L’objectif annoncé est de garantir que les personnes transgenres et non binaires, jeunes comme adultes, puissent continuer à accéder à des soins de transition, quel que soit leur statut migratoire ou leur capacité à payer.
Les 15 millions de dollars sont répartis entre trois initiatives principales. La première consiste en un fonds d’accès direct aux soins destiné aux prestataires proposant des soins d’affirmation de genre pour les mineurs (cliniques, hôpitaux et associations). La deuxième prévoit la création d’un service d’orientation mettant en relation les personnes concernées avec des prestataires de soins d’affirmation de genre, des services sociaux, juridiques et associatifs, ainsi que des ressources d’information sur les droits et les parcours de soins. Enfin, une partie des financements sera consacrée à des études visant à identifier les obstacles rencontrés par les personnes trans dans l’accès aux soins et à mieux comprendre les inégalités de résultats, notamment en matière de santé mentale, de suicide ou d’accès aux traitements.

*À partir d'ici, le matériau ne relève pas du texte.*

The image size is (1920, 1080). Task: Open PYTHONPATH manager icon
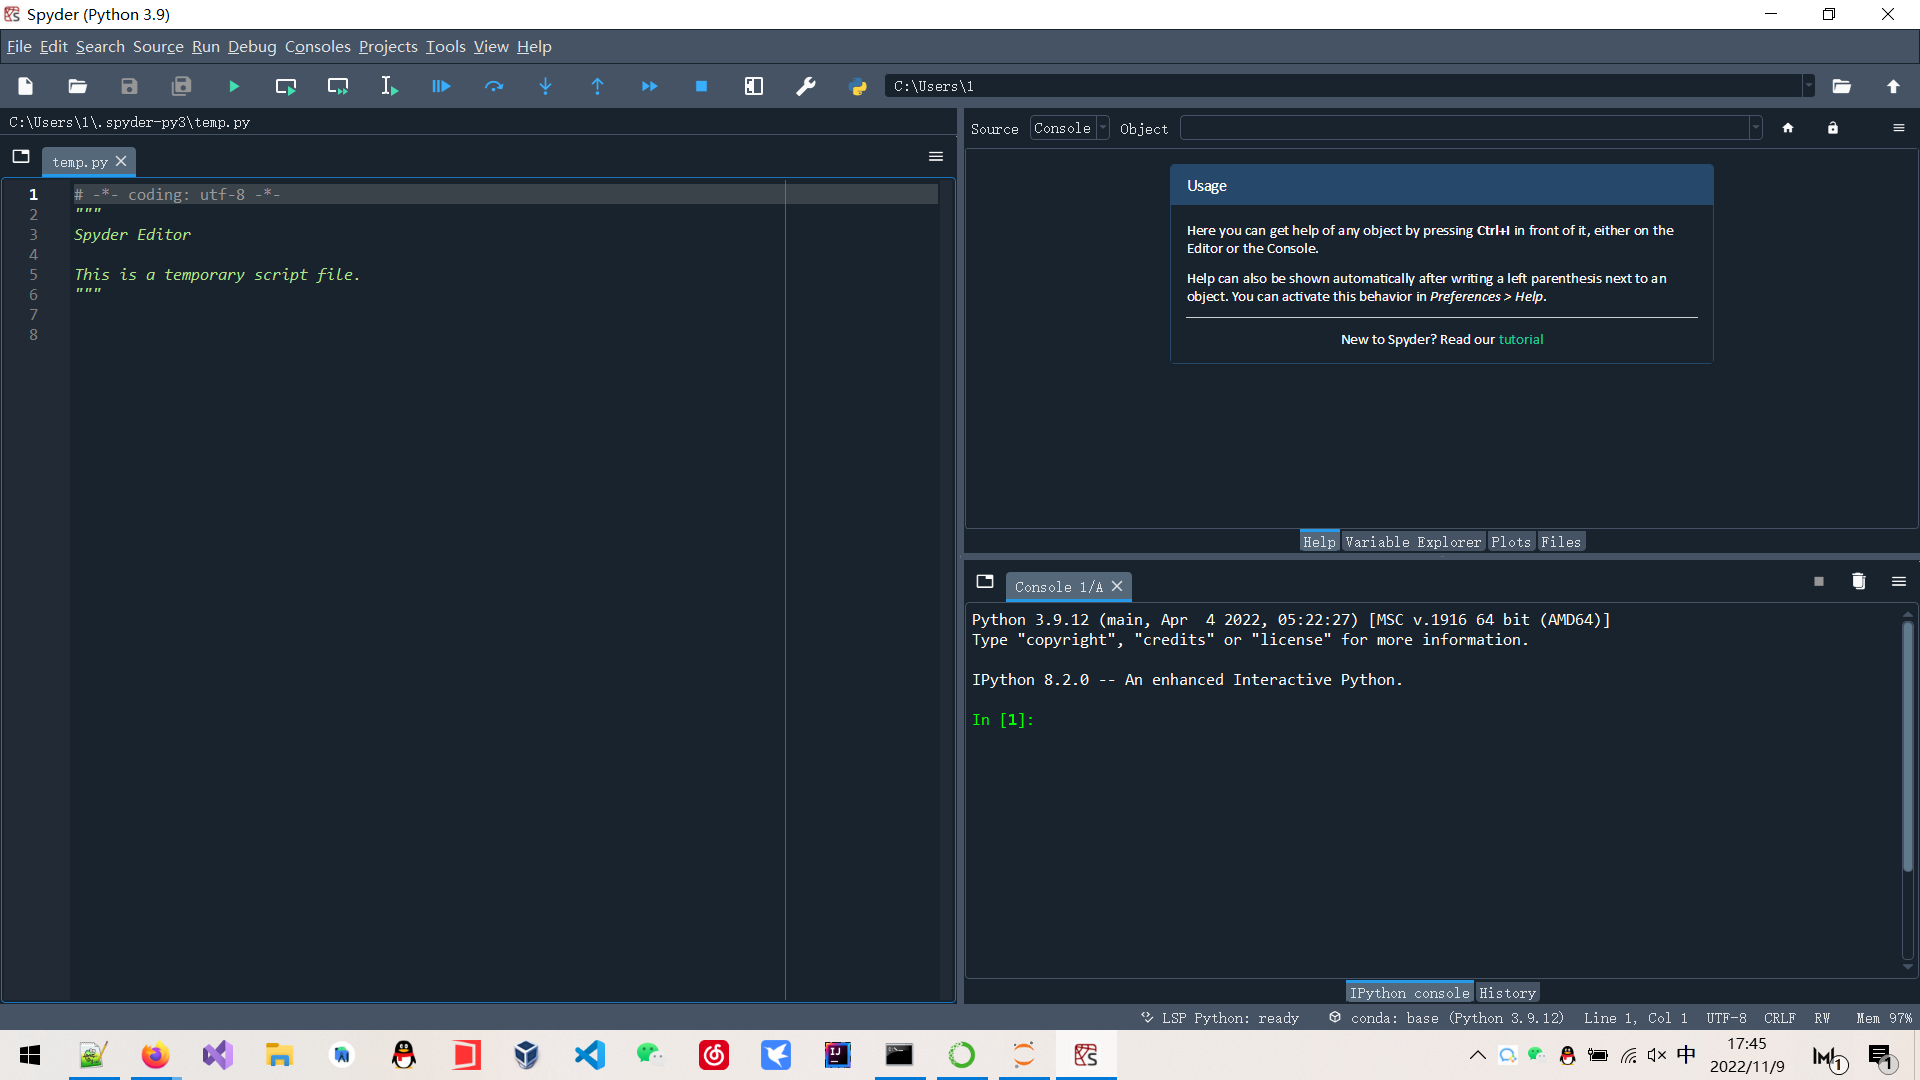(x=858, y=87)
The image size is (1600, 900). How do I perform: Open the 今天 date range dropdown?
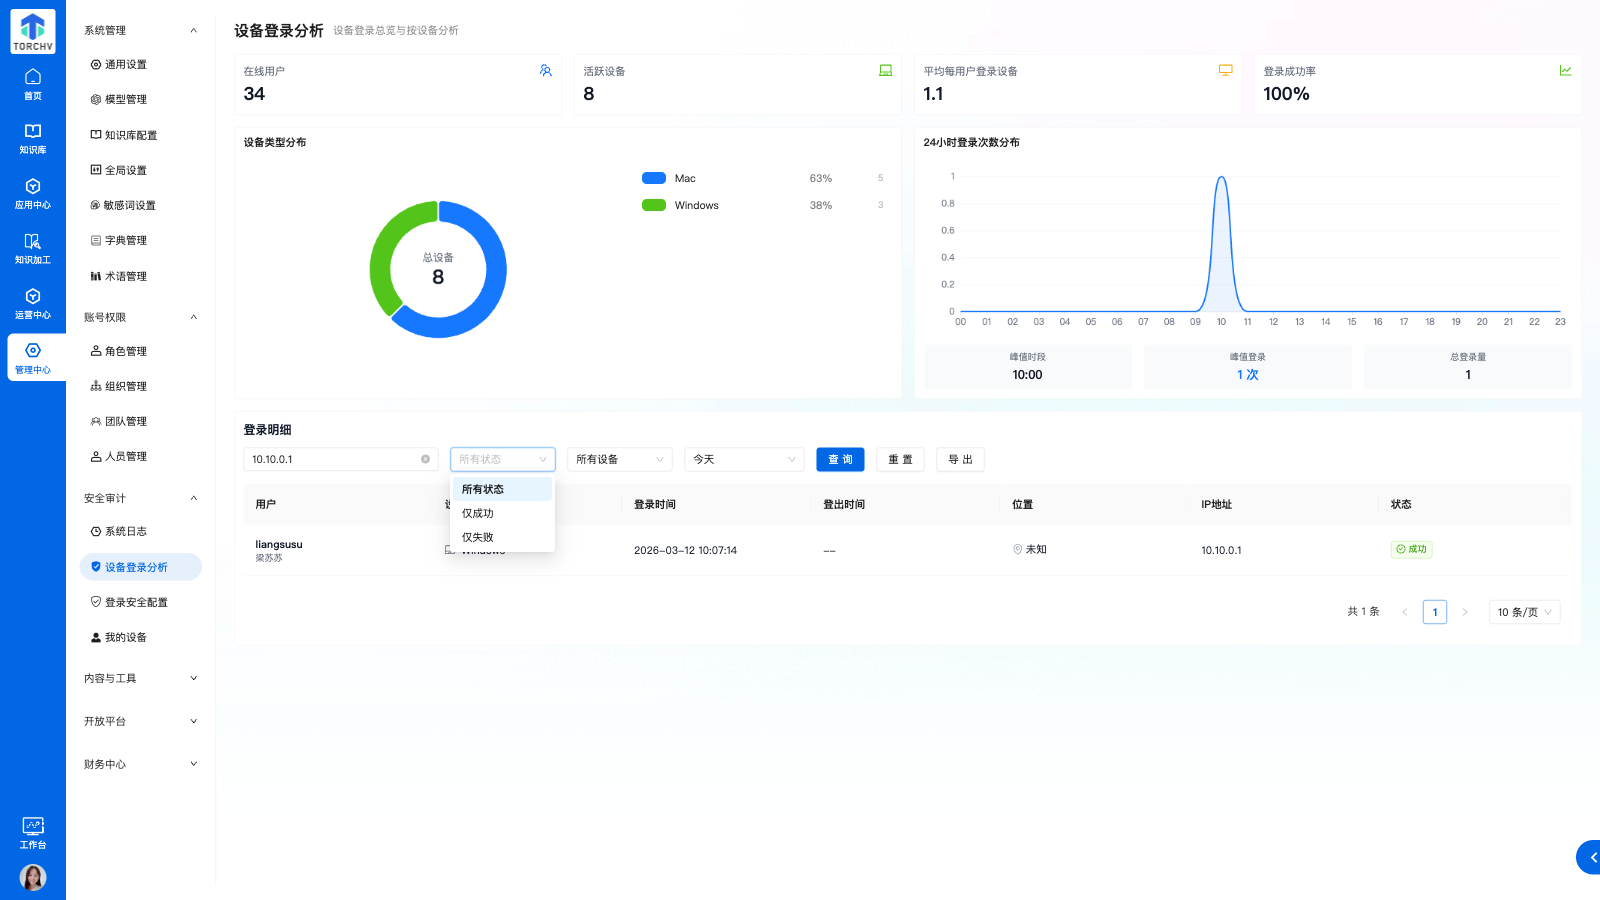pyautogui.click(x=744, y=459)
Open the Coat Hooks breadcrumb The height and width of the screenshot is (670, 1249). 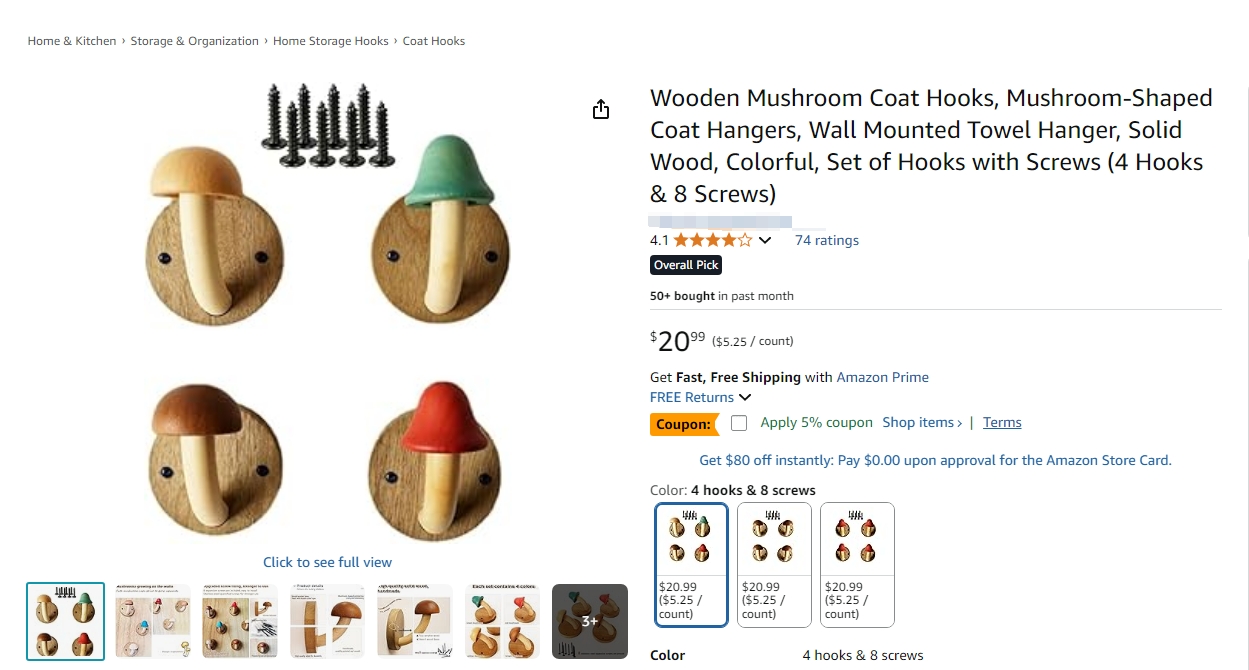434,41
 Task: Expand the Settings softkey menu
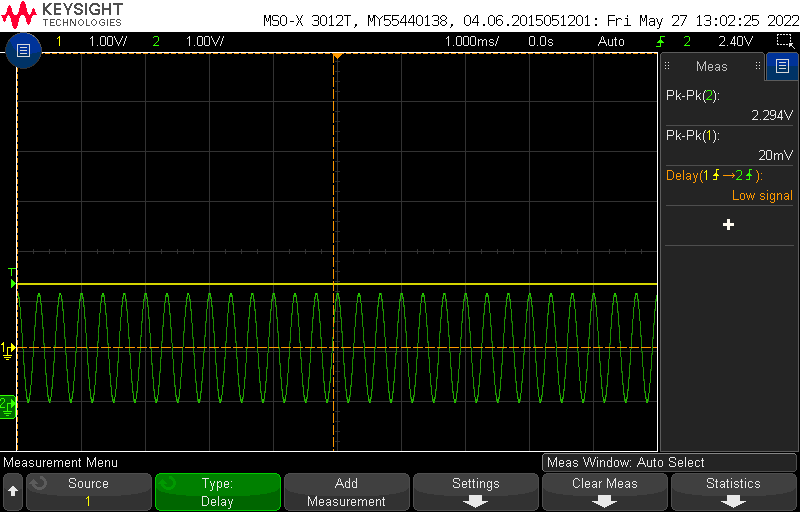click(475, 492)

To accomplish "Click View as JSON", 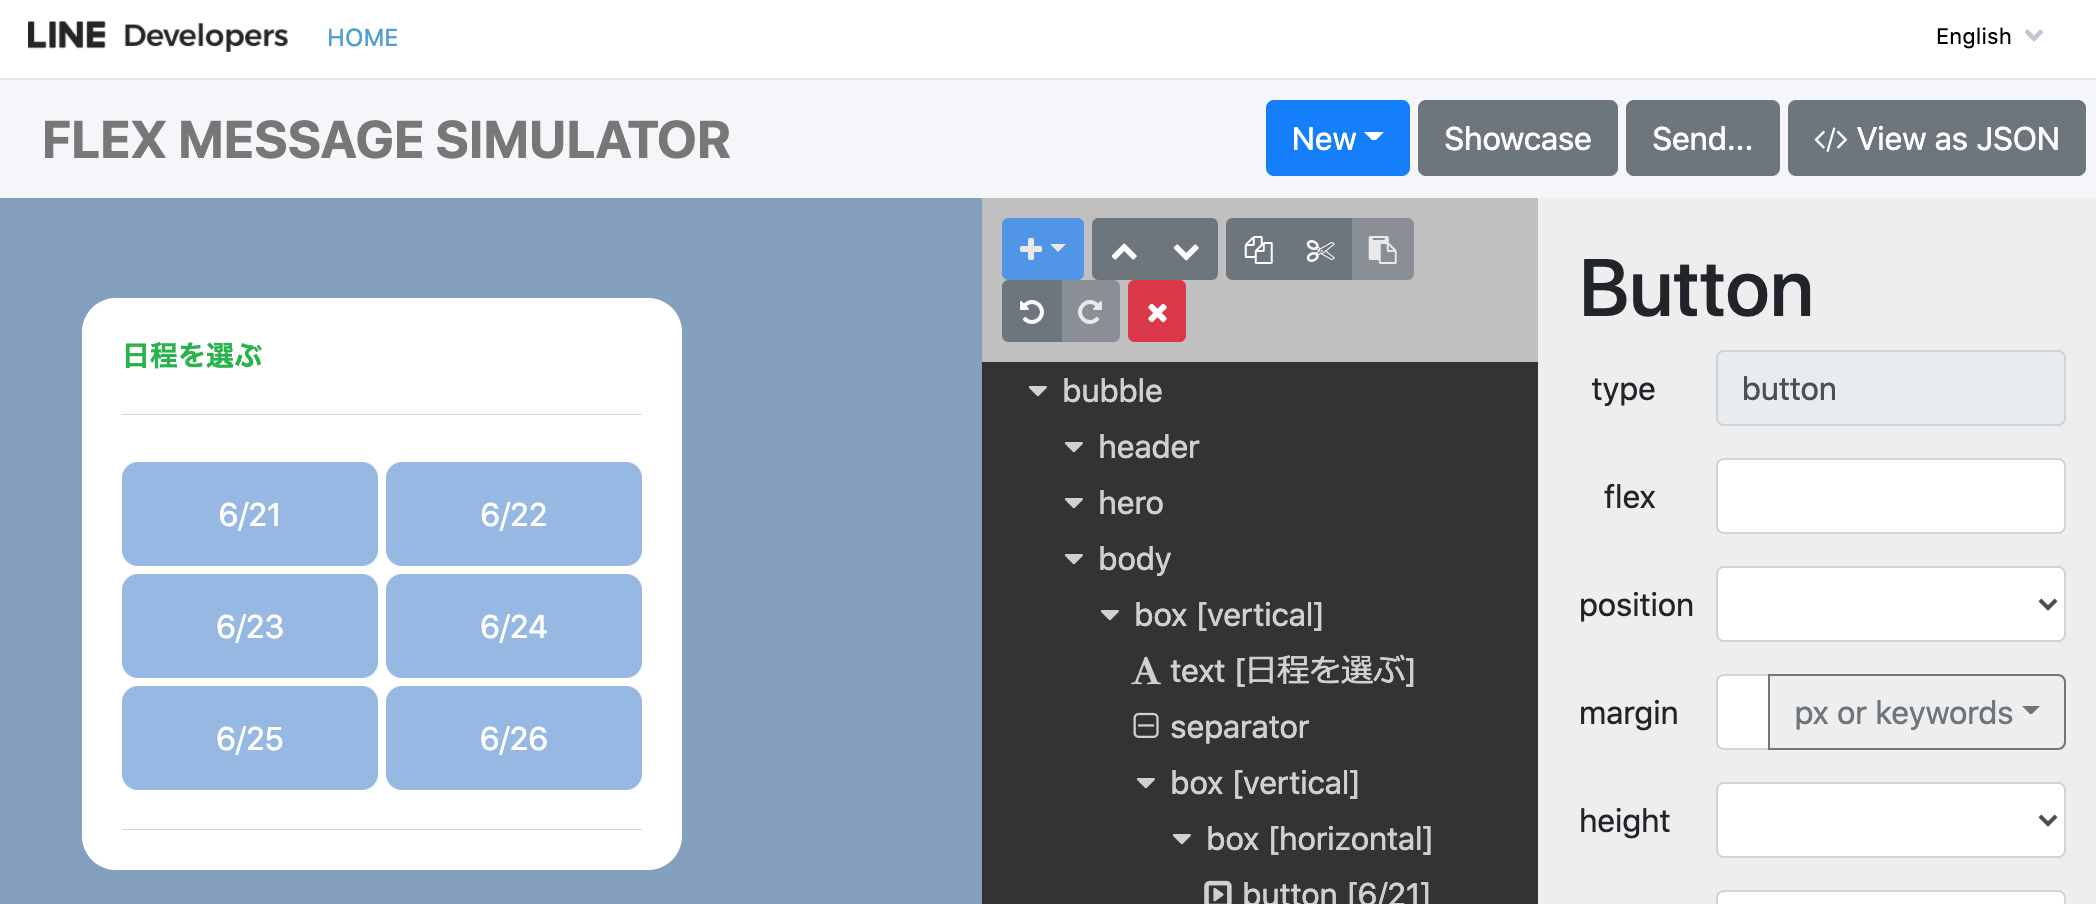I will [1936, 138].
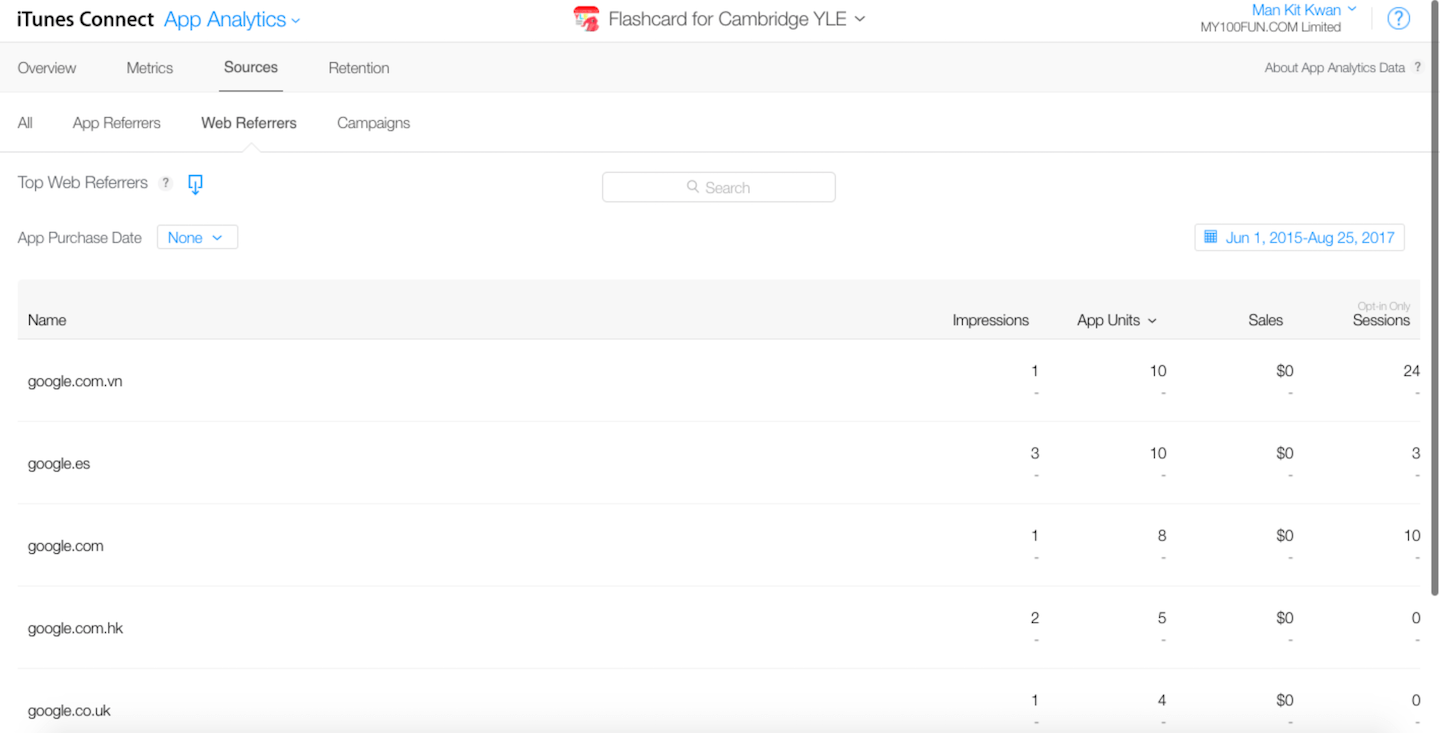Click the google.com.vn referrer row

click(75, 381)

L’objectif plus large est une enveloppe de 65 millions de dollars pour les soins d’affirmation de genre, annoncée dans les promesses de campagne de Mamdani. Une grande partie de cette somme serait destinée aux hôpitaux publics, aux cliniques communautaires et aux associations en mesure de réaliser ces actes médicaux. Les 15 millions de dollars annoncés sont présentés comme une première étape de ce plan.
Outre le caractère idéologique de ces subventions, qui ne correspond pas nécessairement à la volonté de tous les habitants de New York, ces chiffres montrent à quel point les soins de transition sont devenus un véritable marché que se partagent les cliniques et les associations.